- [Saved data entries]:
===

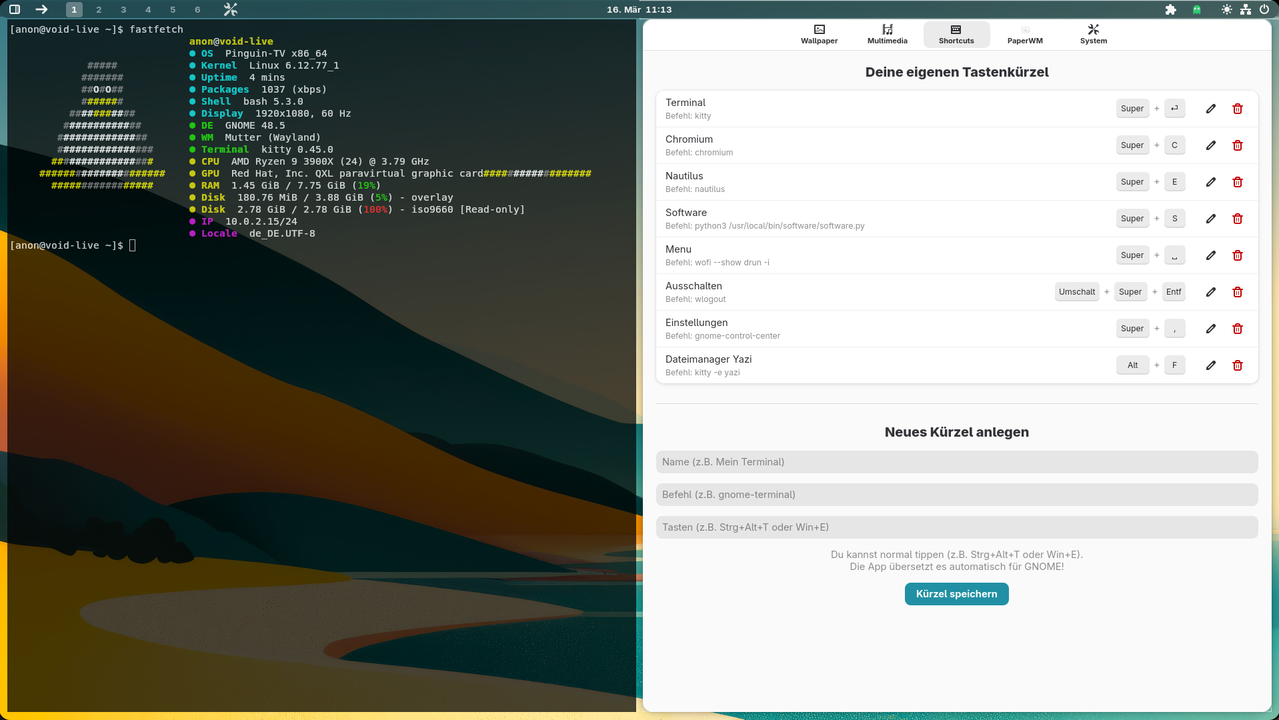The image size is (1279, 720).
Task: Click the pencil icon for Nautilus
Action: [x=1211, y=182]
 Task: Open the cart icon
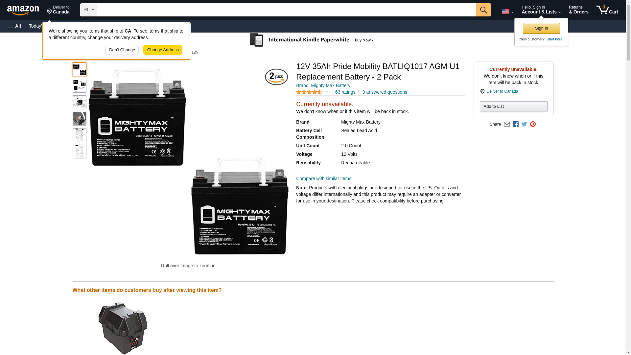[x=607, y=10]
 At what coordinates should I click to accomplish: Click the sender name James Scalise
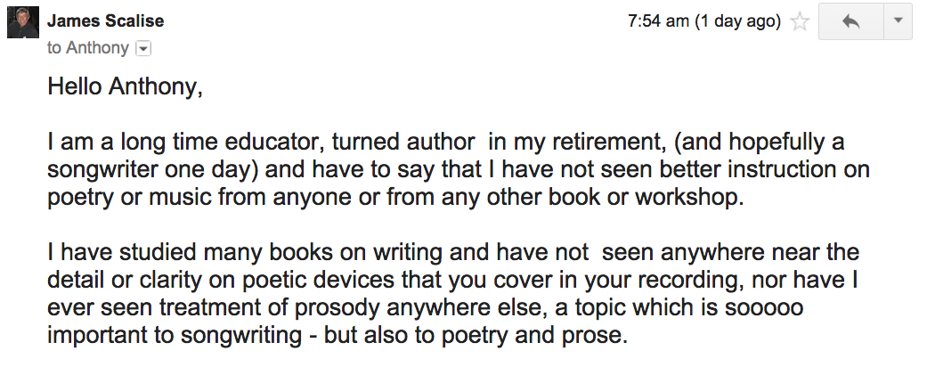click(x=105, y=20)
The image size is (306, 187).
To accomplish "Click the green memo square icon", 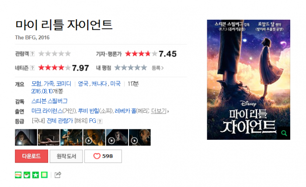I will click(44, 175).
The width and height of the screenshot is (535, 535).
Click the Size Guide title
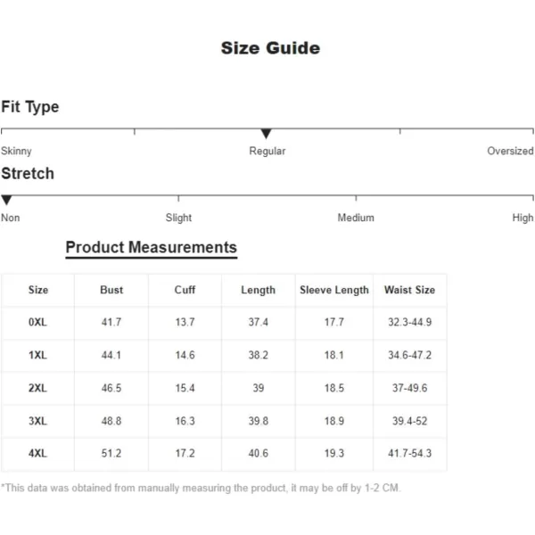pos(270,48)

===

- [WORK TASK]: Write out exactly the lines from the one containing "The width and" through the last line of the records above, both ends included, and leave out any pictures.

- [ANSWER TO THE EXERCISE]:
The width and height of the screenshot is (535, 535).
Click the Size Guide title
pos(270,48)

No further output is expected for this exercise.